Dr. Gerson emphasized the critical importance of the soil in his book, A Cancer Therapy: Results of Fifty Cases. He believed that disease is caused by “a permanent daily poisoning brought about by our modern civilization” that causes the deterioration of the digestive tract organs, mainly the liver (pg. 37). This daily poisoning is rooted in modern agricultural methods that deplete the soil and reduce topsoil by using artificial fertilizers and spraying with DDT and other poisons (pg. 37). He said that poisoned soil will not only increase disease but will also “reduce the healing power of the body” (pg. 151).
Dr. Gerson stresses the critical importance of taking care of the soil for the health of future generations.
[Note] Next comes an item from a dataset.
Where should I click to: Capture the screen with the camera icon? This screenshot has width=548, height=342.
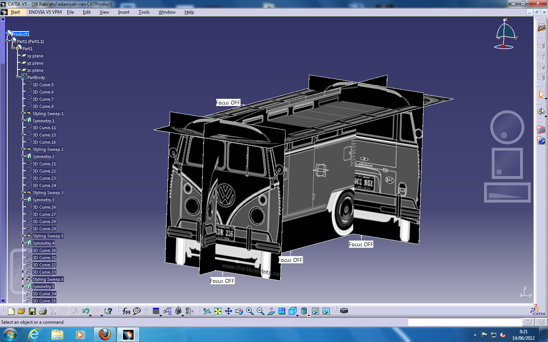[344, 311]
Otherwise, “we disturb the natural equilibrium and harmony, producing sickness of the soil, sickness of the plants and fruits… and finally sickness of both animals and human beings” (pg. 175).
He describes how damage occurs to the soil, beginning with artificial fertilization that results in displacement of mineral contents, changes in microbial flora and the exodus of earthworms. This process leads to erosion of the soil, poisons the soil with insecticides (which get transferred to the plants we eat) and ultimately causes serious degenerative diseases in animals and humans (pgs. 14-15).
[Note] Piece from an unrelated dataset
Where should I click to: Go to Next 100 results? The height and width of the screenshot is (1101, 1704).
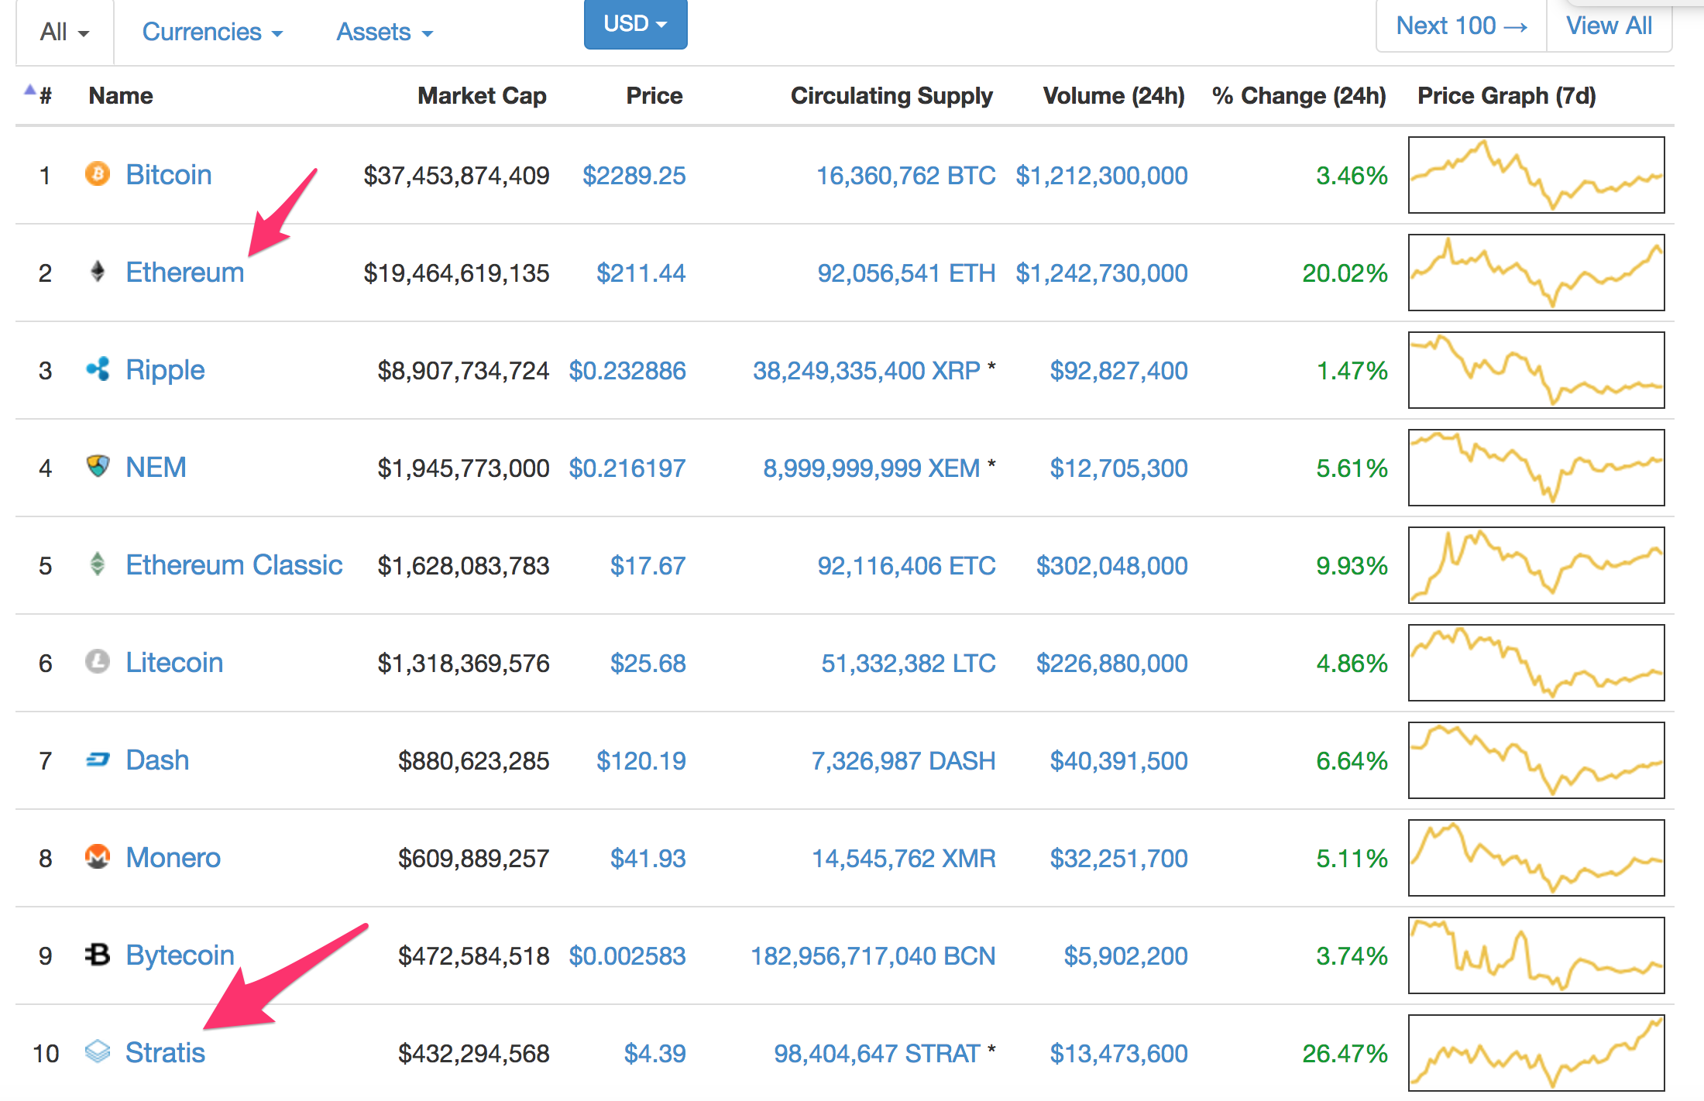coord(1461,26)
He discusses in detail what causes soil degradation as well as methods to restore the soil. Erosion is the worst damage that can happen to the soil and is caused by water and wind. Land cultivation can greatly accelerate erosion, and forests are the best defense against erosion (pg. 182). Earthworms are critical because they loosen the topsoil, create tunnels that allow rain water and oxygen to penetrate the soil, and their metabolism “transforms vegetable and animal waste into rich humus-thus they change the earth’s minerals into soluble plant food” (pg. 184). Crop rotation, timing, variety, organic versus inorganic soil, climate, sunshine and oxygen, water supply and type of fertilization are other factors that affect the mineral composition of crops (pg. 182).
In a well-known quote Dr. Gerson stresses that “The soil and all that grows in it…must be regarded as our external metabolism, which produces the basic substances for our internal metabolism” (pg. 15). He defines the external metabolism as consisting of plants and fruits, the composition of the soil, and lastly the transportation, storage and preparation of food. He defines the internal metabolism as “all the biochemical transformations that take place when such foodstuffs enter the animal body and support the nutrition and growth of its cells and tissues” (pg. 175).
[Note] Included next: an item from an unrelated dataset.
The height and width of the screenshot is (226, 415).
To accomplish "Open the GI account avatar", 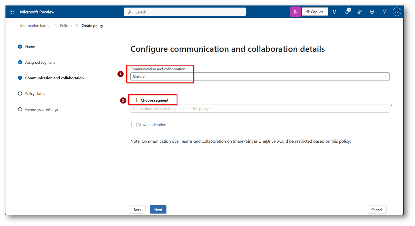I will tap(397, 12).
He explains how food grown on living soil that is replenished with natural fertilizer yields “living substances” which must be freshly prepared, “for ‘life begets life'” (pg. 15). Food grown on damaged soil has lower potassium content, higher sodium content and lower protein levels (pg. 145). He even goes so far as to say, “Without knowing it, many vegetarians today are ‘starving'” as a result of these changes in nutrient levels of food grown using modern agriculture (pg. 145).
“We may compare the work of the soil to a mother feeding her baby”
– Dr. Max Gerson
Dr. Gerson liked the expression “mother earth” (pg. 175) and goes on to say, “We may compare the work of the soil to a mother feeding her baby” (pg. 176). I think the following quote from Dr. Gerson’s book sums it all up: “Organic gardening food seems to be the answer to the cancer problem” (pg. 185). Let us all follow his suggestion.